● Required action:
The records below are to be returned exactly as written, minus their pictures.
━━━━━ Information provided ━━━━━
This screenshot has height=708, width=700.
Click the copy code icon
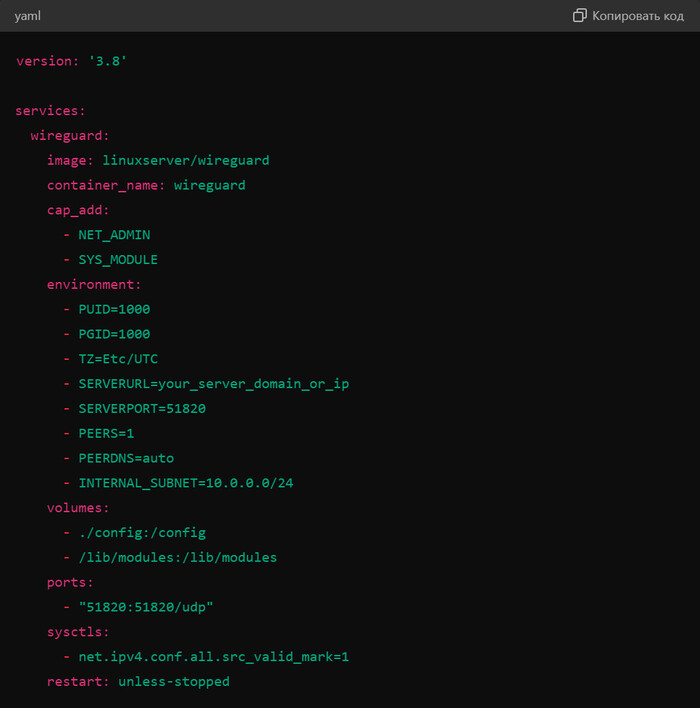tap(579, 16)
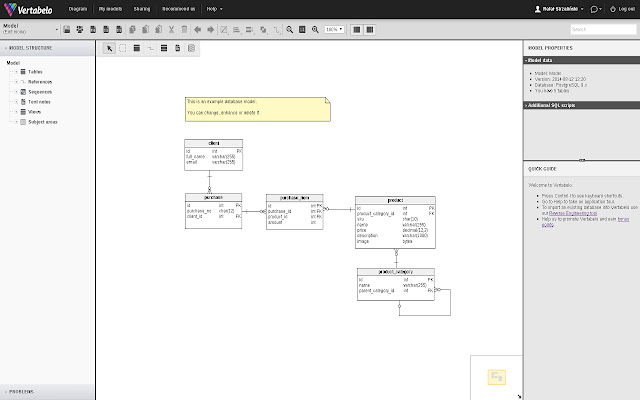Click the redo right arrow icon

coord(210,29)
━━━━━
● Solved problem:
This screenshot has height=708, width=700.
Click the copy code icon
tap(579, 16)
Click the redo right arrow icon

coord(210,29)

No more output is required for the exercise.